WHAT YOU ARE ASKED TO DO.
Here are some records; return them all exactly.

_____

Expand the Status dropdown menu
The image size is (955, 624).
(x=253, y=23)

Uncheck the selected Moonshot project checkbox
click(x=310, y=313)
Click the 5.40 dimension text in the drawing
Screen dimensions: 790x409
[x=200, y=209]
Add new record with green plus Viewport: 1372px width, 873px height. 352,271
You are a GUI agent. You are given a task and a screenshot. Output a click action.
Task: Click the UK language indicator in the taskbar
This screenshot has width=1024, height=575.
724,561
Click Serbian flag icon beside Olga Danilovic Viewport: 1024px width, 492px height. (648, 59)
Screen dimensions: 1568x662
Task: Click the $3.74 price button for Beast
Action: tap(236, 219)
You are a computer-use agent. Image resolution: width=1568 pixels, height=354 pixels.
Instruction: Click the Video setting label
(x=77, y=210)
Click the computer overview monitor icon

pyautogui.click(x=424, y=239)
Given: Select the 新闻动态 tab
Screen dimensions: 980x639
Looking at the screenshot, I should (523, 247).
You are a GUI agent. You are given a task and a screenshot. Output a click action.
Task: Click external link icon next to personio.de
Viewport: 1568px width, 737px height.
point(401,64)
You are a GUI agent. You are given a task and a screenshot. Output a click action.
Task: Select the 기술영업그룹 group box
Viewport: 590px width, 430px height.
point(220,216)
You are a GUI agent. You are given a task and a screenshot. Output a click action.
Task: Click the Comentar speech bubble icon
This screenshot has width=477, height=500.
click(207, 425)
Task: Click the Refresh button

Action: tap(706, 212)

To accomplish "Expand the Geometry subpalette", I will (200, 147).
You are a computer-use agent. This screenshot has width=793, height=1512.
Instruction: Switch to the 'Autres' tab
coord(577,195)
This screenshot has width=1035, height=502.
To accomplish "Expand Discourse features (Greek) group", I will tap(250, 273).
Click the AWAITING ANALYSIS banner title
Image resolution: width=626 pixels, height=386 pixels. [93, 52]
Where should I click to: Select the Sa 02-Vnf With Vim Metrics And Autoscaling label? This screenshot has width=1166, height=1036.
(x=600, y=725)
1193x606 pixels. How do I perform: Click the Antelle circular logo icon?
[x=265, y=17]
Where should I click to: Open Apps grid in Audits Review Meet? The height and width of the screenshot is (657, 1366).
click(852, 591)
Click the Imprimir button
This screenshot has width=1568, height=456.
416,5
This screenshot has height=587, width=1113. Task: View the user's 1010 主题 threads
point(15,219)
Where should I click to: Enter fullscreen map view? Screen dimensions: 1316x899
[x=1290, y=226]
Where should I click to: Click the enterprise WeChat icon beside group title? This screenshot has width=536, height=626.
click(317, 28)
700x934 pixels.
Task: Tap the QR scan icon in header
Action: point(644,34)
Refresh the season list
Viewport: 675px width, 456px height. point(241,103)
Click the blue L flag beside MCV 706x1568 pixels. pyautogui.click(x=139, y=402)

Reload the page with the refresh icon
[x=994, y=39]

_____

ANSWER AREA.
Expand the Status dropdown menu
The image size is (955, 624).
(x=253, y=23)

Uncheck the selected Moonshot project checkbox
click(x=310, y=313)
Click the 5.40 dimension text in the drawing
Screen dimensions: 790x409
[x=200, y=209]
Add new record with green plus Viewport: 1372px width, 873px height. 352,271
You are a GUI agent. You are given a task and a screenshot. Output a click action.
Task: Click the UK language indicator in the taskbar
This screenshot has width=1024, height=575.
724,561
Click Serbian flag icon beside Olga Danilovic Viewport: 1024px width, 492px height. (648, 59)
Screen dimensions: 1568x662
Task: Click the $3.74 price button for Beast
Action: tap(236, 219)
You are a computer-use agent. Image resolution: width=1568 pixels, height=354 pixels.
Instruction: Click the Video setting label
(x=77, y=210)
Click the computer overview monitor icon

pyautogui.click(x=424, y=239)
Given: Select the 新闻动态 tab
Screen dimensions: 980x639
Looking at the screenshot, I should (523, 247).
You are a GUI agent. You are given a task and a screenshot. Output a click action.
Task: Click external link icon next to personio.de
Viewport: 1568px width, 737px height.
point(401,64)
You are a GUI agent. You are given a task and a screenshot. Output a click action.
Task: Select the 기술영업그룹 group box
Viewport: 590px width, 430px height.
point(220,216)
You are a GUI agent. You are given a task and a screenshot. Output a click action.
Task: Click the Comentar speech bubble icon
This screenshot has width=477, height=500.
click(207, 425)
Task: Click the Refresh button

Action: tap(706, 212)

To accomplish "Expand the Geometry subpalette", I will (200, 147).
You are a computer-use agent. This screenshot has width=793, height=1512.
Instruction: Switch to the 'Autres' tab
coord(577,195)
This screenshot has width=1035, height=502.
To accomplish "Expand Discourse features (Greek) group", I will tap(250, 273).
Click the AWAITING ANALYSIS banner title
Image resolution: width=626 pixels, height=386 pixels. [93, 52]
Where should I click to: Select the Sa 02-Vnf With Vim Metrics And Autoscaling label? This screenshot has width=1166, height=1036.
(x=600, y=725)
1193x606 pixels. How do I perform: Click the Antelle circular logo icon?
[x=265, y=17]
Where should I click to: Open Apps grid in Audits Review Meet? The height and width of the screenshot is (657, 1366).
click(852, 591)
Click the Imprimir button
This screenshot has width=1568, height=456.
416,5
This screenshot has height=587, width=1113. Task: View the user's 1010 主题 threads
point(15,219)
Where should I click to: Enter fullscreen map view? Screen dimensions: 1316x899
[x=1290, y=226]
Where should I click to: Click the enterprise WeChat icon beside group title? This screenshot has width=536, height=626.
click(317, 28)
700x934 pixels.
Task: Tap the QR scan icon in header
Action: point(644,34)
Refresh the season list
Viewport: 675px width, 456px height. point(241,103)
Click the blue L flag beside MCV 706x1568 pixels. pyautogui.click(x=139, y=402)

Reload the page with the refresh icon
[x=994, y=39]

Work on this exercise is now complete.